Provided text ->
────────────────

A note on the above post also regarding Sketchup and AutoCad; They are really for two different applications unless you're using the Cad Architectural Suite to do your 3d's in. We use AutoCad for the 2d stuff, for details, elevations, sections, site plans, etc.. Once one gets the hang of it one can really produce top notch drawings with it and it's the industry standard if you're working with consultants. 

We import floor plans and the like into Sketchup and then use that program for doing the 3d stuff. If you have Sketchup 6 it will import .dwg files with the free version of Sketchup. Anything after Sketchup 6 and you have to buy the professional version, not a bad deal at four to five hundred dollars but a lot more than free.


----------



## ScipioAfricanus

For Revit 2010 or 2011 I would recommend a quad core processor with about 4 Gigs RAM. A nice video card 512k or bigger and dual monitors if possible as big as you can get.

64 bit Windows 7.

Andy.


----------



## Zendik

ScipioAfricanus said:


> For Revit 2010 or 2011 I would recommend a quad core processor with about 4 Gigs RAM. A nice video card 512k or bigger and dual monitors if possible as big as you can get.
> 
> 64 bit Windows 7.
> 
> Andy.


Sounds like what I have but I've used less and although it was slow it still worked. Obtaining the video card with the most memory you can afford allows your CPU and Ram resources to be better allocated.

Revit has a great render engine, same as 3D max I think...


----------



## DrewD

Revit really is the future. I'm currently in New Jersey participating in a Design/Build competition and the project needs to be done entirely in BIM format. The advantages with Revit are huge, doing pre-construction estimates, checking constructability reports and developing construction process videos synced to your schedule through Navisworks. Any large scale construction such as hotels, hospital, office buildings and educational facilities will really benefit from using an all BIM format. As others have said I would go to a local community college and take some night classes. Really the best way to learn is play with it, I've taught myself so much just from playing with it.


----------



## glenndacho

Revit is the future...All govt. project now require BIM and the whole industry will fall in line within the next 5-7 years autocad and 2 programs will be out the door..you can do 3-d and 2-d in revit....


----------

────────────────

The data ->
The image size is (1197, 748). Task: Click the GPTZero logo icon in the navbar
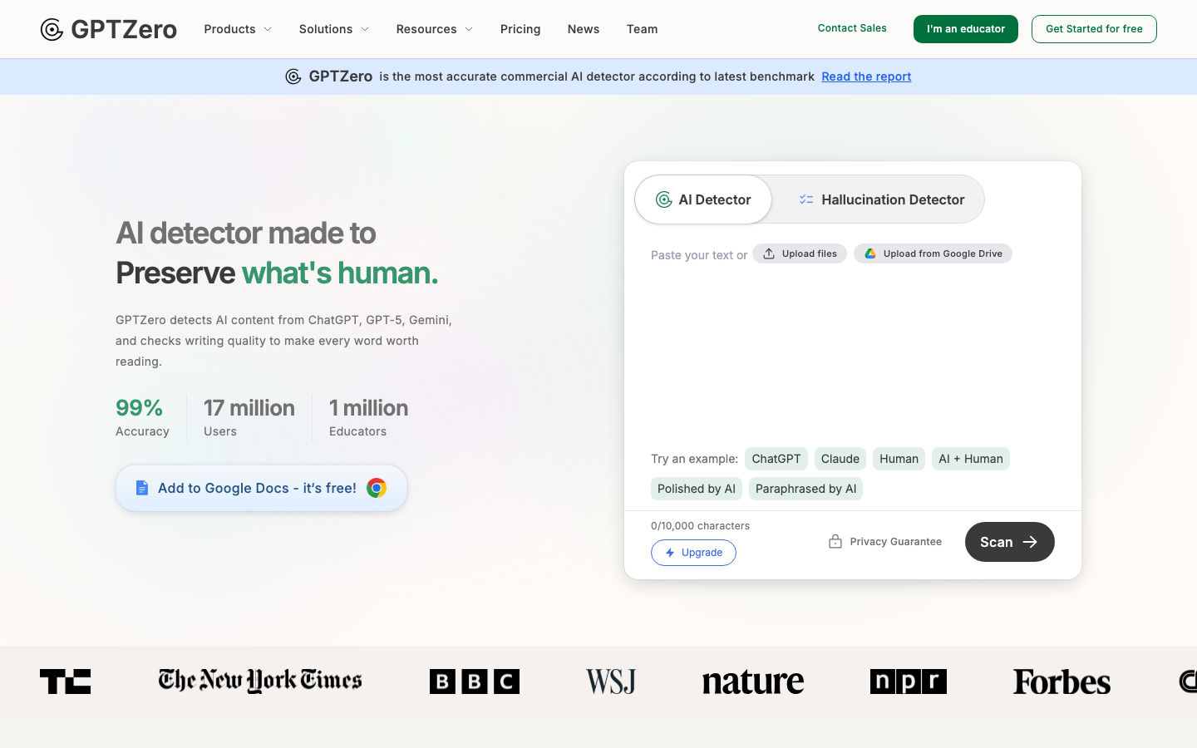[x=52, y=28]
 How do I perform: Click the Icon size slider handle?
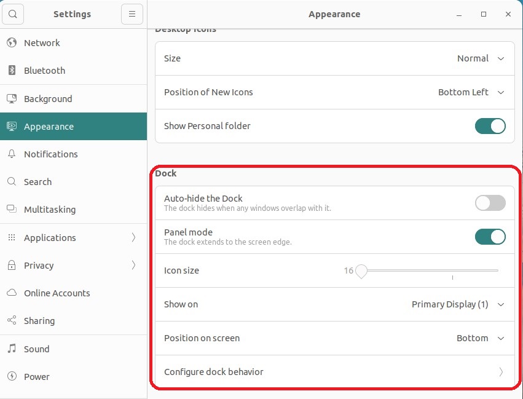point(361,271)

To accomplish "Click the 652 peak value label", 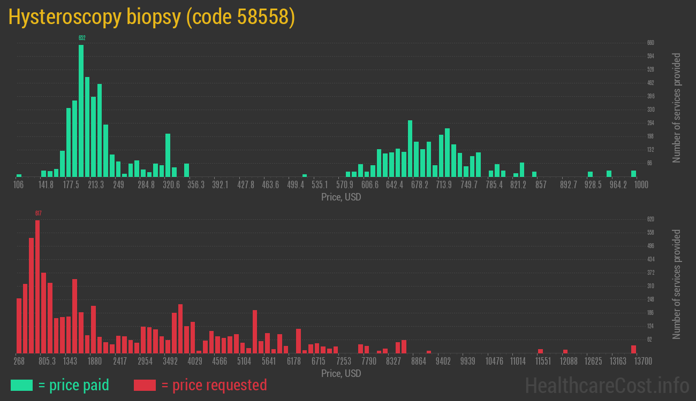I will (82, 38).
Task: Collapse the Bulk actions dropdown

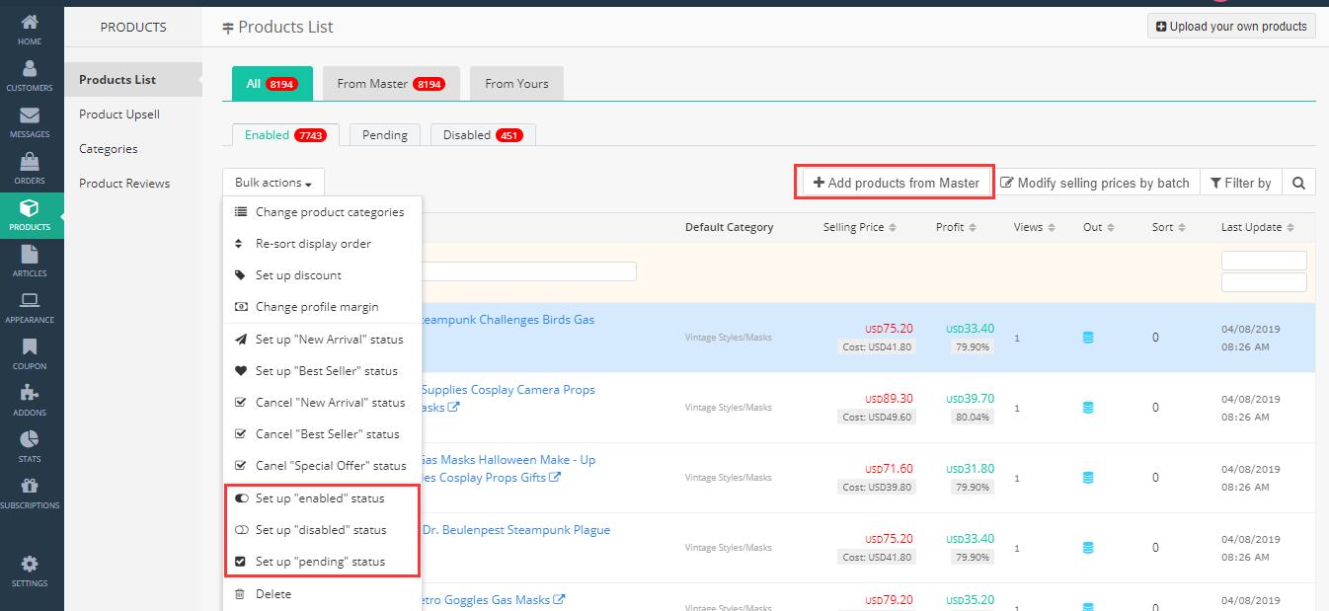Action: [274, 183]
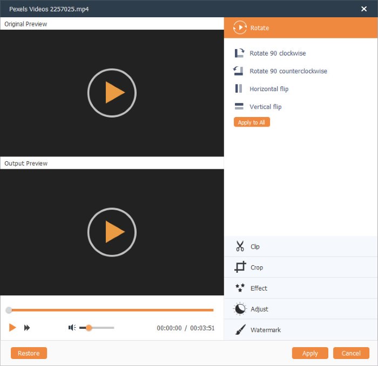Image resolution: width=378 pixels, height=366 pixels.
Task: Open the Watermark brush section
Action: click(301, 330)
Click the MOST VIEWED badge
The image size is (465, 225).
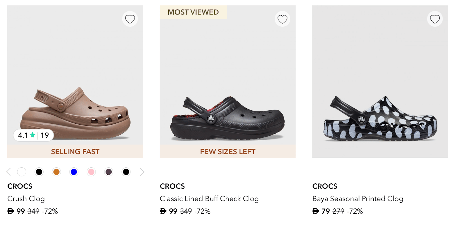click(193, 12)
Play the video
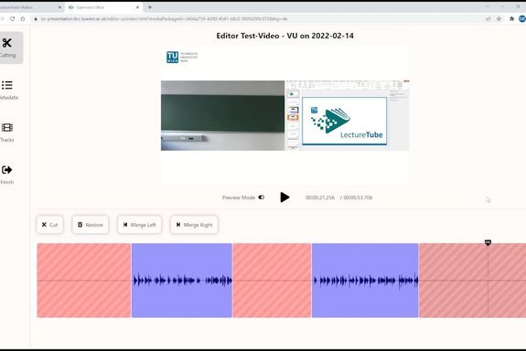 pos(284,197)

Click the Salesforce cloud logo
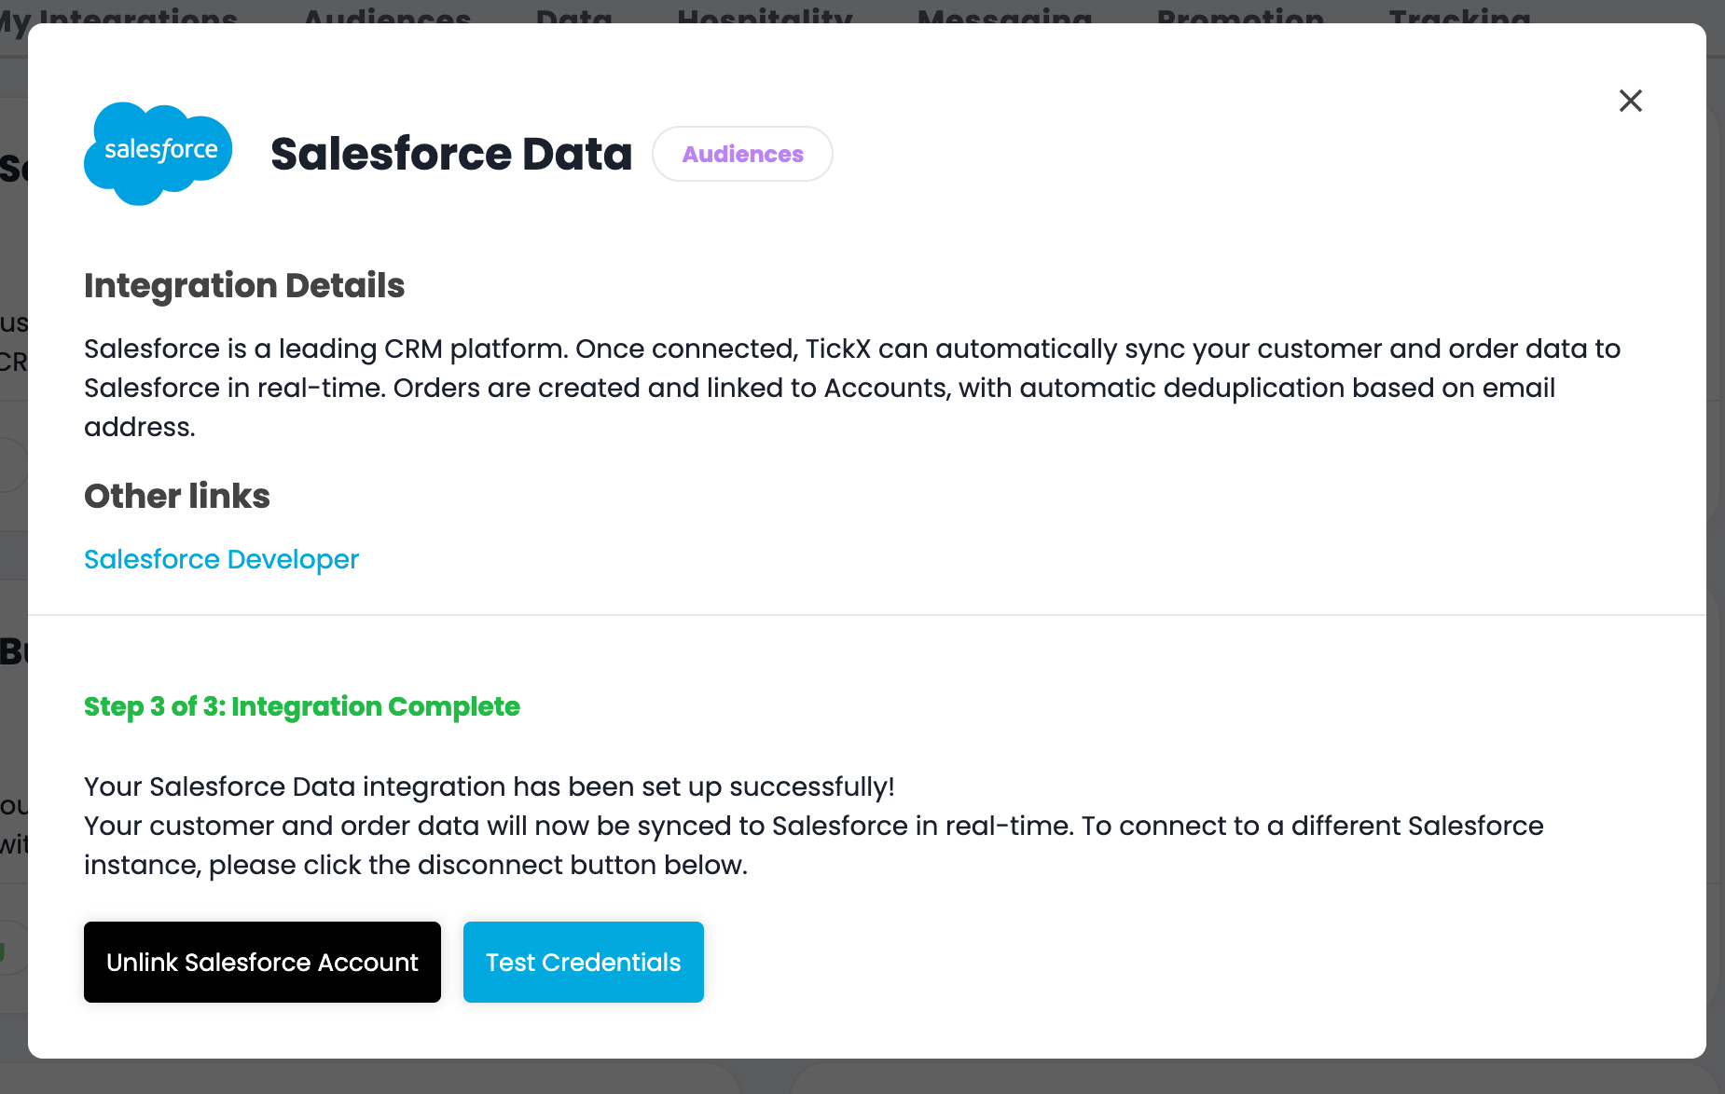tap(159, 153)
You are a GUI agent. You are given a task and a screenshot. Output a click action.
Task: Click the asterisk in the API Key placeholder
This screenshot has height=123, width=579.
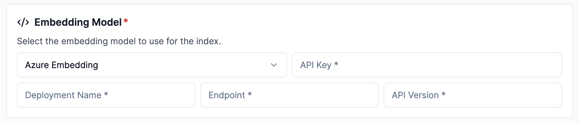(x=336, y=64)
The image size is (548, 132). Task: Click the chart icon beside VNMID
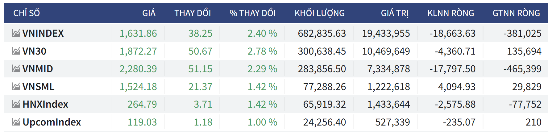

────────────────

Directions ->
1. Reproduce everything in the Revit forum thread from "## glenndacho" down to "2-d in revit....", swapping "BIM" for "Building Information Modeling".
2. In the Revit forum thread, what version of Windows does ScipioAfricanus recommend for Revit 2010 or 2011?

Answers to the problems ->
1.
## glenndacho

Revit is the future...All govt. project now require Building Information Modeling and the whole industry will fall in line within the next 5-7 years autocad and 2 programs will be out the door..you can do 3-d and 2-d in revit....

2. 64 bit Windows 7.